Im BMEL-geförderten Projekt ACRAT (Accelerating Climate Resilient Agriculture in Telangana) (2024) wird dieses Prinzip in einem agroökologischen Ansatz im indischen kleinbäuerlichen Kontext gemeinsam mit lokalen Startups und Landwirten nutzerzentriert weiterentwickelt.
Solche Plattformen können als Katalysatoren für Innovation dienen, indem sie den Austausch von Daten und Erkenntnissen zwischen Landwirten, Forschern und Technologieanbietern erleichtern und so ein Ökosystem etablieren. Sie bieten zudem eine Grundlage für die Entwicklung und Implementierung standardisierter KI-Lösungen, die auf die spezifischen Bedürfnisse des Agrarsektors zugeschnitten sind.

19.4 Wirtschaftliche und gesellschaftliche Aspekte der KI in der Landwirtschaft

19.4.1 Ökonomische Betrachtungen

19.4.1.1 Kosten-Nutzen-Analyse

Die Kosten für eine Implementierung von KI-Technologien in der Landwirtschaft liegen in Abhängigkeit von der Betriebsgröße bei 10.000–250.000 US-$ (MarketsAndMarkets, 2022; Sheykin, 2024).

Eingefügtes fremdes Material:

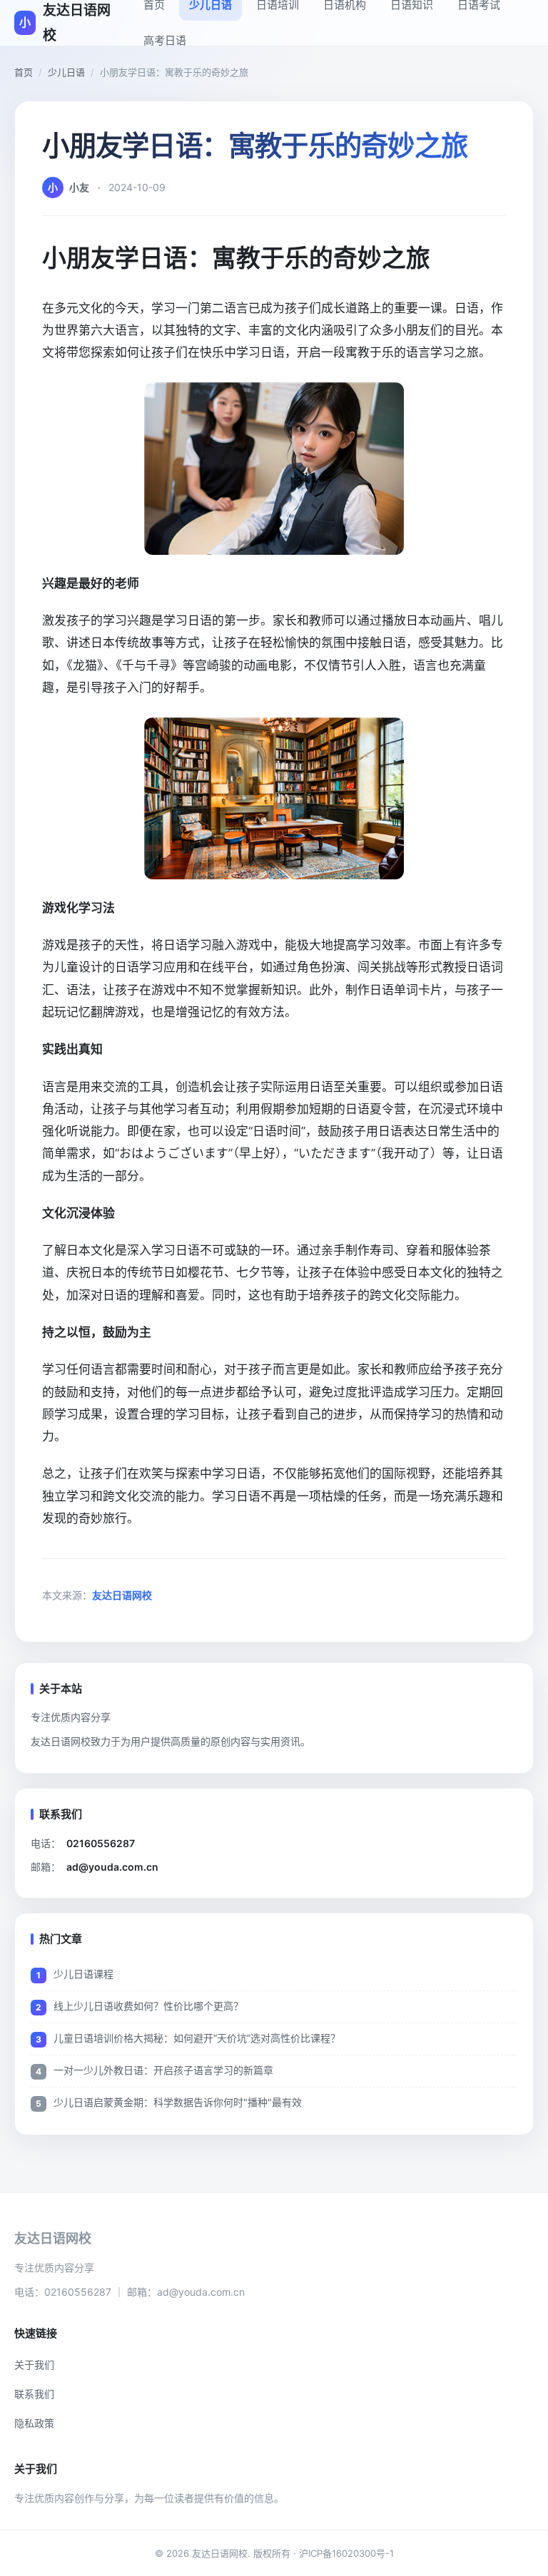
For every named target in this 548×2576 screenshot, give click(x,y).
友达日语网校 (122, 1595)
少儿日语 (66, 72)
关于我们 (34, 2364)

Prognosen zeigen einen ROI von 3–5 US-$ pro investiertem Dollar mit einem globalen Marktvolumen von 9,55 Mrd. US-$ bis 2030 (Grand View Research, 2024).
Aus der Anwendersicht ergeben sich die ökonomischen Vorteile aus den Einsparungen bzw. Ertragssteigerungen (s. auch Abschn. 19.2) durch den Einsatz von KI. Präzisionsdüngung reduziert den Stickstoffeinsatz um 15–27 % und steigert Erträge um 10–15 % (Bongiovanni & Lowenberg-Deboer, 2004). Gerade Kleinbauern können vom Einsatz von KI profitieren (Šermukšnytė-Alešiūnienė & Melnikienė, 2024). Die Integration digitaler Technologien in Wertschöpfungsnetzwerke ermöglicht es Kleinbauern insbesondere auch, direkte Marktzugänge zu finden (Xie et al., 2021).

19.4.1.2 Kritische Betrachtung der Potentiale

Die Fragmentierung des Agrarsektors und die Heterogenität der landwirtschaftlichen Betriebe stellen erhebliche Herausforderungen für die flächendeckende Implementierung und Skalierung von KI-Lösungen dar (Alexander et al., 2024). Die Notwendigkeit, KI-Systeme an lokale Bedingungen anzupassen, kann zu zusätzlichen Entwicklungs- und Implementierungskosten führen, was die Rentabilität insbesondere für kleinere Betriebe in Frage stellen kann. Diskriminierungsfreie, offene und interoperable Systeme, die modulare, spezifische Lösungen integrieren, könnten hier einen Ausweg bieten. Eine kritische Frage bleibt jedoch, wer diese Plattformen betreibt und kontrolliert.
Wie in Abschn. 19.3 erörtert, erfordert das Training von KI-Modellen große Mengen qualitativ hochwertiger Daten, die oft schwer zu beschaffen sind. Dieses Problem stellt sich insbesondere für kleine Betriebe. Ähnlich zur Gefahr einer Monopolisierung oder Oligopolisierung von Plattformen (Sauvagerd et al., 2024) müssen die Aspekte von Datenhoheit und Dateneigentümerschaft geklärt werden, um kleineren Betrieben die Partizipation am ökonomischen Potential der KI-Integration zu ermöglichen (Gikunda, 2024). Die Datenqualität und -verfügbarkeit in der Landwirtschaft sind oft unzureichend, was die Genauigkeit und Zuverlässigkeit von KI-Prognosen und -Empfehlungen beeinträchtigen und somit die erwarteten ökonomischen Vorteile schmälern kann (Wolfert et al., 2017).
KI-Methoden sind nicht nur daten-, sondern auch energieintensiv. Deshalb ist sorgfältig zu prüfen, in welchen Anwendungsfällen und Systemen KI tatsächlich zur Nachhaltigkeit beiträgt und wo beispielsweise eingesparte Treibhausgasemissionen in der Landwirtschaft lediglich gegen CO2-Ausstoß zum Betrieb der digitalen Infrastruktur und zur Ausführung von KI-Algorithmen getauscht werden (Kanungo, 2023). In diesem Zusammenhang ist es relevant, Modelle mit hinreichender Generalität zu entwickeln, die nicht wiederholt anwendungsspezifisch neu trainiert werden müssen, sowie energieeffiziente Laufzeitumgebungen in den Betrieben und Landmaschinen zu implementieren. Diese Ansätze können dazu beitragen, den Energieverbrauch und die damit verbundenen Umweltauswirkungen von KI-Anwendungen in der Landwirtschaft zu reduzieren.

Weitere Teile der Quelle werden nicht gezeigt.